Two, it is largely owned by foreigners too. The proportion of the UK market as a whole that is foreign-owned has been climbing steadily and reached 58 per cent at the end of 2022. Given what we know about foreign buying in the past few months I would guess it is well over 60 per cent now.
And three, it is still cheap. The Footsie is on a price/earnings ratio of 14, against 18 for European shares on Euro Stoxx, and 23 for the S&P 500 in America.
Boom: Viewed from abroad the UK looks a decent place to invest, particularly since foreigners don’t have to pay our taxes
So viewed from abroad the UK looks a decent place to invest, particularly since foreigners don’t have to pay our taxes.
So to the wider point – that stock markets everywhere are hovering around all-time highs. This must have something to do with global liquidity. The world is still awash with all that money printed by the central banks, funds that are still hunting for a home.
But I think it is also a reflection on the remarkable resilience of the global economy in the face of everything thrown at it. The world’s giant enterprises have had to face all the things noted above yet are still producing decent earnings, increasing sales and paying higher dividends.
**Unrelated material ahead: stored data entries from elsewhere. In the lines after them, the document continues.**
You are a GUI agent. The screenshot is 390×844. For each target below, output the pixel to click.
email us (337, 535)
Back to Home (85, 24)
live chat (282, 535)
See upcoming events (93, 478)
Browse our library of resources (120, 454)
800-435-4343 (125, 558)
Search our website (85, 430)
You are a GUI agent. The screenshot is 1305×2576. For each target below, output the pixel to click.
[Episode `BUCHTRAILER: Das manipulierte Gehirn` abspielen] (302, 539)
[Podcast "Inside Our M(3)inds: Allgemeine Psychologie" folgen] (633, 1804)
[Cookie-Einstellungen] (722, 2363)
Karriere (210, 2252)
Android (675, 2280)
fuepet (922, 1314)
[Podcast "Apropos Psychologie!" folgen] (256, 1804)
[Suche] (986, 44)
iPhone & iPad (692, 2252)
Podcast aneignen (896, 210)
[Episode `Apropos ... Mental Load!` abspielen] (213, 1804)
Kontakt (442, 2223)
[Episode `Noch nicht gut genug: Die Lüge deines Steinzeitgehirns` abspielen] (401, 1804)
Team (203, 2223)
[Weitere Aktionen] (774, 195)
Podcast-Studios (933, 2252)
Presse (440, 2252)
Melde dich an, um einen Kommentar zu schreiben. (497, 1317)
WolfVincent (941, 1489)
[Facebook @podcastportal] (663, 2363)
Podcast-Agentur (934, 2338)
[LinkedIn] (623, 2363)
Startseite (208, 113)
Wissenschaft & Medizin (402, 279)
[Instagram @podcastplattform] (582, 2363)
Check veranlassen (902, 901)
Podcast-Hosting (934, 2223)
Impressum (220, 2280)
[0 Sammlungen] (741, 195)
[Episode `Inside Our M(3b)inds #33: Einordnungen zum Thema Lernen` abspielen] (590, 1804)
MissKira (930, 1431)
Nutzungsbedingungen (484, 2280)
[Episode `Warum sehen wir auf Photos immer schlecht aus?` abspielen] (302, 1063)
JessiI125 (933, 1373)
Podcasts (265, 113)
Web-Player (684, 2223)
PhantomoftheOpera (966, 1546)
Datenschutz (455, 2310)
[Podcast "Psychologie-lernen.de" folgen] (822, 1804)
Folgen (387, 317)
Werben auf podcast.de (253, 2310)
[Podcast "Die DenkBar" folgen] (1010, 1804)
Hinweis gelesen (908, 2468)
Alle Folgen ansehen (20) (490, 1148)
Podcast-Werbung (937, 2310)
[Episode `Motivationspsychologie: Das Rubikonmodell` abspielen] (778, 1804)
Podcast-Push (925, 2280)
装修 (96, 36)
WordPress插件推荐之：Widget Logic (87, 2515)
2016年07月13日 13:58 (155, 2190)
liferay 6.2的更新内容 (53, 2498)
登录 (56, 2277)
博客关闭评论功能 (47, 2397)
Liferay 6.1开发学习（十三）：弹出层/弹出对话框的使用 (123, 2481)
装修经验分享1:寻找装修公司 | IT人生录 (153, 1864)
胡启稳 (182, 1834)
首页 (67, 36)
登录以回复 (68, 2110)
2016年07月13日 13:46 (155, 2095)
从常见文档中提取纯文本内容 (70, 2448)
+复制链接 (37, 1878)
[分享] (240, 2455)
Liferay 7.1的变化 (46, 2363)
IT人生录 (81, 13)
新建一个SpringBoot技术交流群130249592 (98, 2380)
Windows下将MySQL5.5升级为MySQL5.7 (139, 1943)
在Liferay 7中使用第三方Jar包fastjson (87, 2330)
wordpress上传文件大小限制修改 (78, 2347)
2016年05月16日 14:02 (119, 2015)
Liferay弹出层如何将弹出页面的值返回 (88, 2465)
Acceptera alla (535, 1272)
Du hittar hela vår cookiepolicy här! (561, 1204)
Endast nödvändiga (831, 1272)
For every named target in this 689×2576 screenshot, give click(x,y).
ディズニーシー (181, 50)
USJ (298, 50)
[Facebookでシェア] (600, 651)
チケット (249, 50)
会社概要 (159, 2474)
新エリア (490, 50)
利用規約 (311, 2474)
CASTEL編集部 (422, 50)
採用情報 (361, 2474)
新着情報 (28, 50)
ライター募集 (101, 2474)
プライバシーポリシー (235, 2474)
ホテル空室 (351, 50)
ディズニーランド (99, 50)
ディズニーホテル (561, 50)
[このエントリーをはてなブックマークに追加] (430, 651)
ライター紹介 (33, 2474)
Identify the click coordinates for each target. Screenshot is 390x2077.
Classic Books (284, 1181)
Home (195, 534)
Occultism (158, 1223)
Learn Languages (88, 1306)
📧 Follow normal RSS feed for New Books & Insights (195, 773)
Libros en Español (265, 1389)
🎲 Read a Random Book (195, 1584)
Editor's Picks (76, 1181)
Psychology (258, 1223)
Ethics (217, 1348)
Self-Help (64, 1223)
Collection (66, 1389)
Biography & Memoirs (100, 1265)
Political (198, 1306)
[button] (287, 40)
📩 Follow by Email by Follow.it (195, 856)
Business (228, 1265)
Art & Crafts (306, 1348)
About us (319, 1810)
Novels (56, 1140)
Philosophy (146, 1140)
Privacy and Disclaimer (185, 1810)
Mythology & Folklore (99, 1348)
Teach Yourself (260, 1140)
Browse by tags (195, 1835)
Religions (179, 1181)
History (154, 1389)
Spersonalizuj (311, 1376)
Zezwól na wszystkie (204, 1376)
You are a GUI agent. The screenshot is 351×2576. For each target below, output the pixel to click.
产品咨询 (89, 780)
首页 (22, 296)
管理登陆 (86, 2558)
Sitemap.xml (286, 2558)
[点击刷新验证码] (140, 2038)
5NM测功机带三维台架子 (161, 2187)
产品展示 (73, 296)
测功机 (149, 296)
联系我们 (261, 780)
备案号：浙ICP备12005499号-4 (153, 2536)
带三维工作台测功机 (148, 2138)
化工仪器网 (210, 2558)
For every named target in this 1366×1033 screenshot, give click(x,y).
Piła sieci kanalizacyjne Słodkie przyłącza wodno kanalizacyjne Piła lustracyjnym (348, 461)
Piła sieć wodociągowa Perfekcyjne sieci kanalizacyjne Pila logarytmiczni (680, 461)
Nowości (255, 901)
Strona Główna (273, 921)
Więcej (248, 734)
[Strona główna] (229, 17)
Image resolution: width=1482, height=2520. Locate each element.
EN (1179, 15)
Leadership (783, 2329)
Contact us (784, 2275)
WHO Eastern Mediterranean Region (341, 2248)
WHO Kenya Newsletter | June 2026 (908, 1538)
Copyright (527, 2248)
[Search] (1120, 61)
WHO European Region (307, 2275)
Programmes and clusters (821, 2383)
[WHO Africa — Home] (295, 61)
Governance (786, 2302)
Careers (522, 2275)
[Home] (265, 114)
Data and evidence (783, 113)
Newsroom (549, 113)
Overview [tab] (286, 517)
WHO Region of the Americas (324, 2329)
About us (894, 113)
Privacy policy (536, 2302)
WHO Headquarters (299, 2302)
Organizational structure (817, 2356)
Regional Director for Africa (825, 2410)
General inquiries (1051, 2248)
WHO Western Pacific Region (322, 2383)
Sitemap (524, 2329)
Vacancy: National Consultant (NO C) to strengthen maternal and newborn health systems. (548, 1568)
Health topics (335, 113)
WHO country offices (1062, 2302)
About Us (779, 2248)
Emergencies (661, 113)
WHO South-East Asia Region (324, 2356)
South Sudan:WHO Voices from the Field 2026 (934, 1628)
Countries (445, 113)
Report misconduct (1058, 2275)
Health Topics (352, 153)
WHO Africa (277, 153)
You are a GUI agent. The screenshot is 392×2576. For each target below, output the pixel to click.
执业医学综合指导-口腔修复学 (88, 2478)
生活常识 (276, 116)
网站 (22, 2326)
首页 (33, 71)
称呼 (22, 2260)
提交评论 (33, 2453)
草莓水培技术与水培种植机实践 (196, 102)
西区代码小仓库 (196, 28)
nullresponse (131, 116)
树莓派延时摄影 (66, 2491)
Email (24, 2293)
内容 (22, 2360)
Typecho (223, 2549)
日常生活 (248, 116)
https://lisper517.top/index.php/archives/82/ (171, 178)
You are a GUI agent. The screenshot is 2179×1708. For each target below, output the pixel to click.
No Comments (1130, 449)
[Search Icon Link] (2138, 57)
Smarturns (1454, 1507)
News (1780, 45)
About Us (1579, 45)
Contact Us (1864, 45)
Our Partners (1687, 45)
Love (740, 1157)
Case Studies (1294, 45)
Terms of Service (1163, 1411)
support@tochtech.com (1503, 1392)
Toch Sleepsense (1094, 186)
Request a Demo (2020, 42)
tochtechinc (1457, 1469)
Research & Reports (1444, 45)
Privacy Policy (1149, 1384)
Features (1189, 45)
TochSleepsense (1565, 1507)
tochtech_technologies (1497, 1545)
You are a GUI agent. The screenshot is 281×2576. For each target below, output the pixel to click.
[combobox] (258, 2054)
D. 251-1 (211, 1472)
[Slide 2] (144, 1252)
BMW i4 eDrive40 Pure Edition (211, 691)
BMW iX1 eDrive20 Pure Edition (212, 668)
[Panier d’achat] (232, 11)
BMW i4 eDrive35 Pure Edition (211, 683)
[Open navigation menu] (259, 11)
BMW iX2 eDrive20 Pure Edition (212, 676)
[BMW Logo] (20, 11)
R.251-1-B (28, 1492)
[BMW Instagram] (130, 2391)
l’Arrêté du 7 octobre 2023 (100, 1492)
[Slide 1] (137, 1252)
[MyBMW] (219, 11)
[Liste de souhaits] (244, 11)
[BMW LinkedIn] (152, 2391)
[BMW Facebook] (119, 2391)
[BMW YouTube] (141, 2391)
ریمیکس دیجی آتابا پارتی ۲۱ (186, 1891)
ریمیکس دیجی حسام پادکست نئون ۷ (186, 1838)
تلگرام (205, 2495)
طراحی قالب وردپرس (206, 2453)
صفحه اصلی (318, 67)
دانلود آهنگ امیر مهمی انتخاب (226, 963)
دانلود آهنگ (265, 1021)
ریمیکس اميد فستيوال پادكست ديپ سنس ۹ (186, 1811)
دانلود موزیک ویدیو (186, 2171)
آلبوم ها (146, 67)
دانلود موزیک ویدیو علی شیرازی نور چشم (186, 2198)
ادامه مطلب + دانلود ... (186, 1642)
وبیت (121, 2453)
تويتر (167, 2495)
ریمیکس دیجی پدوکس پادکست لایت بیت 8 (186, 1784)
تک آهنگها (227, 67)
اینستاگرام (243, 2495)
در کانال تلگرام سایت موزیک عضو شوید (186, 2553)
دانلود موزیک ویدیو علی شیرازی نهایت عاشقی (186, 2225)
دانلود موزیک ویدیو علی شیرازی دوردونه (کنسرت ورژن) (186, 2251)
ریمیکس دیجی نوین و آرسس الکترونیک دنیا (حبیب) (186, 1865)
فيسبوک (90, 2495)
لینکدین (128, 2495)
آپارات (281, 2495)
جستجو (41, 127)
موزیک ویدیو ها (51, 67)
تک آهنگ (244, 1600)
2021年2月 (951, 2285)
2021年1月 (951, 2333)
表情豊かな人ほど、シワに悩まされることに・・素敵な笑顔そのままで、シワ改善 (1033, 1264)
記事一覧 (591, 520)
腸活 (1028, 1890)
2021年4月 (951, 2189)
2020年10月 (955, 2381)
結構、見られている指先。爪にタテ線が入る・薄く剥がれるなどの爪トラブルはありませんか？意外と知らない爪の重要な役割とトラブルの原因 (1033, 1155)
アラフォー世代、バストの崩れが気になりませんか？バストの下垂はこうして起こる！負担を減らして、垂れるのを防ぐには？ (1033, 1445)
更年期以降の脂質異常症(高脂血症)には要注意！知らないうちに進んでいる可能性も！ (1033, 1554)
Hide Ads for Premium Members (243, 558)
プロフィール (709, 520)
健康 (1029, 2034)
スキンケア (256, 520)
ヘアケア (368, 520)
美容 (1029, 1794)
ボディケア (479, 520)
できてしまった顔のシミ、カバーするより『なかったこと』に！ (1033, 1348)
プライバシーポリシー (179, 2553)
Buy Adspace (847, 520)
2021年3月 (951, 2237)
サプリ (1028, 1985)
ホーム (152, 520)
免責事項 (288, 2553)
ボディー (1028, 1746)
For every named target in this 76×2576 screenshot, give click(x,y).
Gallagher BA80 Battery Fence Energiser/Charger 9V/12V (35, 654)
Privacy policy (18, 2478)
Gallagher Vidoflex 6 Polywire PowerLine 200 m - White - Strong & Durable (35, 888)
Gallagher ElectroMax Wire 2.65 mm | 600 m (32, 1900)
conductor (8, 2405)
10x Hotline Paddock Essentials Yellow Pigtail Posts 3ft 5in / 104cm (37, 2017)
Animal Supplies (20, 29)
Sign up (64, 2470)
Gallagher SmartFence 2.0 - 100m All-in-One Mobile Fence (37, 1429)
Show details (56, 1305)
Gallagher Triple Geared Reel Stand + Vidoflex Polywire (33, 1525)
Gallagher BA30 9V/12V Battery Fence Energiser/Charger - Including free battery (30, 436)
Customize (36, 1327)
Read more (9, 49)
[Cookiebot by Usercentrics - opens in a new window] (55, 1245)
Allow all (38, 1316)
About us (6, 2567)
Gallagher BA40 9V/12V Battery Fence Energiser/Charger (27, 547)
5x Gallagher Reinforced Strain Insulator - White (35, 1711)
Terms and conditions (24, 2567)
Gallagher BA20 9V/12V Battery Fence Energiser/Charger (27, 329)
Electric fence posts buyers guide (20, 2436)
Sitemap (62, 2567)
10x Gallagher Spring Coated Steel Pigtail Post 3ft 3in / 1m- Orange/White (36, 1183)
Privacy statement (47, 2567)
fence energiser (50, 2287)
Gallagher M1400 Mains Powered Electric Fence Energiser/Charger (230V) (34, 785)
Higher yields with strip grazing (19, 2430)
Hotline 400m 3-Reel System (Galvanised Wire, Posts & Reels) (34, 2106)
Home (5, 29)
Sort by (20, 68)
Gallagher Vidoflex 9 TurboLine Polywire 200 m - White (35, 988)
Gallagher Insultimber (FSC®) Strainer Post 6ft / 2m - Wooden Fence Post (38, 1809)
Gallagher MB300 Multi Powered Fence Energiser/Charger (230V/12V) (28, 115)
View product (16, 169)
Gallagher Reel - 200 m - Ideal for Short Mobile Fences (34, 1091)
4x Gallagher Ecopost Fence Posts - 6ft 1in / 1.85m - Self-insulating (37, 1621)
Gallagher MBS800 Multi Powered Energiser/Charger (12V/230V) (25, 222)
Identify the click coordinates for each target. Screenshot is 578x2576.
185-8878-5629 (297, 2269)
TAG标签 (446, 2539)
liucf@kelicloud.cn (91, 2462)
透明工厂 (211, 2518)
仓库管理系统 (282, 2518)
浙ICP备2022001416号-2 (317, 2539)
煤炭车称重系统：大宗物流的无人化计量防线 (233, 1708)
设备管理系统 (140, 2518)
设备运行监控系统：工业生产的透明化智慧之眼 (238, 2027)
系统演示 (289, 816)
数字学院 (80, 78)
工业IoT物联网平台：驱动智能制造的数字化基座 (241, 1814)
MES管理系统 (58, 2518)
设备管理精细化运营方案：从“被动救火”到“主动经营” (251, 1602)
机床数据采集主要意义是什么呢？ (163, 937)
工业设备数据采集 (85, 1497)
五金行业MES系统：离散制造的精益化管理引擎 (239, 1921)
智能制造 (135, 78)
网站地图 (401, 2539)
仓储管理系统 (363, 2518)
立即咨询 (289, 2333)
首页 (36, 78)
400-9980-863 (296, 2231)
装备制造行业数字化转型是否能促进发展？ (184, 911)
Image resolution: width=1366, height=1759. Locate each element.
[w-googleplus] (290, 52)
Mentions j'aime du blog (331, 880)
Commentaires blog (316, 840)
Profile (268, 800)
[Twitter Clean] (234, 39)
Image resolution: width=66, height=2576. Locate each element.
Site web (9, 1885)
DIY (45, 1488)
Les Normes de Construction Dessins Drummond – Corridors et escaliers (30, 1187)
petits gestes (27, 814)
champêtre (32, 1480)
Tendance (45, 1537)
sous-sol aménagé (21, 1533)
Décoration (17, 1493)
A note from US fund manager Capital Group points out that global dividends were up 7.7 per cent in the first half of this year against the same period in 2024.
In the UK they are up only 3.8 per cent, but 92 per cent of British companies either held their dividends or increased them.
Of course it is early days, but world trade so far does not seem to be seriously damaged either by sanctions or tariffs.
I was talking to some shipping people last week who said one of their great problems is that ports can’t cope with the volume of trade. Ships are anchored outside ports for days waiting to unload.
So what happens next? Well, it would be absurd not to acknowledge the widespread concern that some sort of market crash is around the corner.
The extraordinary valuations on the big US technology companies are, well, extraordinary.
Nvidia is at $4.6 trillion (£3.4 trillion), Microsoft $3.9 trillion and Apple just behind at $3.8 trillion. Is each of the three really worth more than all the FTSE 100 companies put together?
It all feels frothy, and for those of us old enough to have seen quite a few stock market cycles suddenly head downwards, it is uncomfortable. I would not be at all surprised if there were a nasty reaction pretty soon.
But you have to make a distinction between markets and the real economy. There may be a market glitch, but the world economy does not look in bad shape. There is spare capacity. Consumers still have savings. In fact UK household savings are unusually high, though that may be because we know we will be clobbered with higher taxes next month.
And it looks like, if there is indeed a global slowdown, the world’s central banks will cut interest rates and prop things up.
If they manage to do so, company profits will rise too, underpinning share prices worldwide.
Behind all this is the truth that there is a global economic cycle. There are years of growth, then every decade or so something comes along to wallop the world economy into a serious recession.
It would be great if we knew how to smooth the cycle, to iron out the bumps, but we don’t. My guess is the next big recession is more likely to come in 2028-29 than in 2026-27 or 2027-28. And the markets seem to think that too.